Его взгляд выразил вопрос.
— Нет, нет, больше никаких взломщиков. В этом смысле всё было тихо, — сухо ответила я. Мне показалось, что он смутился.
— Господин Райхенштейн, — подчеркнуто учтиво сказал Шамир. — Вы позволите задать вам несколько вопросов?
Шамир протянул дедушке лист бумаги:
— Это вам знакомо?
Ни один мускул не дрогнул на лице дедушки:
— Найн, не знакомо.
Шамир передал листок мне:
— Может быть, вы знаете?
Это был снимок, распечатанный с интернета, — вверху над снимком был адрес сайта. Те же три девушки, только на этот раз не в матросских костюмах, а в роскошных меховых манто. Их волосы были распущены, а босые ноги утопали в белом пушистом ковре, по которому были разбросаны стеклянные шары и синие цветы. На полях листа значилось: 1910, Три девушки в мехах, Зуциус.

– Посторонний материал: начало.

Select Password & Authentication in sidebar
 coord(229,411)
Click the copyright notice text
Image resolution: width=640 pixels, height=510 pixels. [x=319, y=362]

— Нет, не знаю, — сказала я, возвращая Шамиру листок.
— Оставьте себе, — сказал он. — Может быть, вы или ваш дедушка, что-нибудь вспомните…
— Почему вы так с ней разговариваете, господин Шамир? — не сдержался дедушка.
— Господин Райхенштейн, — Шамир многозначительно на него посмотрел. — Я разговариваю так потому, что этот снимок был у вас. В вашем кабинете.
— У меня? Найн!
— Я нашел это среди картин, лежавших на кровати.
— Картины на кровати? О чем это вы?
— Габи вам не рассказала?
Черт! Я виновато посмотрела на него.
— Вчера кто-то проник в ваш дом, — сообщил сыщик. — Мы думаем, что они искали что-то определенное, возможно — этих девушек.
— Понятно, — сказал дедушка дрожащим голосом. В его глазах, обращенных ко мне, было страдание. — Езли изкали, то они ошиблись, — немецкий присвист снова овладел его речью. Он был сильно взвинчен. — У меня нет ничего похожего на эту картину… Габиляйн, твои синяки… Это воры?…
Я отрицательно помотала головой. Он облегченно вздохнул:
— Понял… Хорошо, но это не моя картина. Хотел бы я, чтоб она была моей…
— Вы удивитесь, но на этот раз я вам верю, — сказал Шамир. — Только мне кажется, вы догадываетесь, кто искал эту картину. Я прав, господин Райхенштейн? А может быть, не «искал», а «искала»?
— Нет, — дедушка упрямился, а я чувствовала, что силы меня покидают. — Не имею ни малейшего понятия.